The entries below hold a line with "Open the Prato" and a line with "Click HOFMANN Markus's". Return those lines and all that lie between them, exactly and only.

::: GIVEN DATA

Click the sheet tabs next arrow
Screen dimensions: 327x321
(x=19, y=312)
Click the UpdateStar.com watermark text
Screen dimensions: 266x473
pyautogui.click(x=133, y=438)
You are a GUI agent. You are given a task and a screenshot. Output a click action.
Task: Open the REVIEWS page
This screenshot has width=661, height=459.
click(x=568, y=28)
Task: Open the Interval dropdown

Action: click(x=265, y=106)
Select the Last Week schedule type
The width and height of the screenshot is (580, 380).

::::::
::: GIVEN DATA

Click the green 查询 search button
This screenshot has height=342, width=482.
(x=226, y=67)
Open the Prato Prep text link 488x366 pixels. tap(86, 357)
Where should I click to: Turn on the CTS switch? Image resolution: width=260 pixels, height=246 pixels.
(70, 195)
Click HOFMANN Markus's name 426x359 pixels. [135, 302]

::::::
::: GIVEN DATA

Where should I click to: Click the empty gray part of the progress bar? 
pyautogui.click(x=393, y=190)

::::::

OUTPUT OF THE EXERCISE.
Open the Prato Prep text link 488x366 pixels. tap(86, 357)
Where should I click to: Turn on the CTS switch? Image resolution: width=260 pixels, height=246 pixels.
(70, 195)
Click HOFMANN Markus's name 426x359 pixels. [135, 302]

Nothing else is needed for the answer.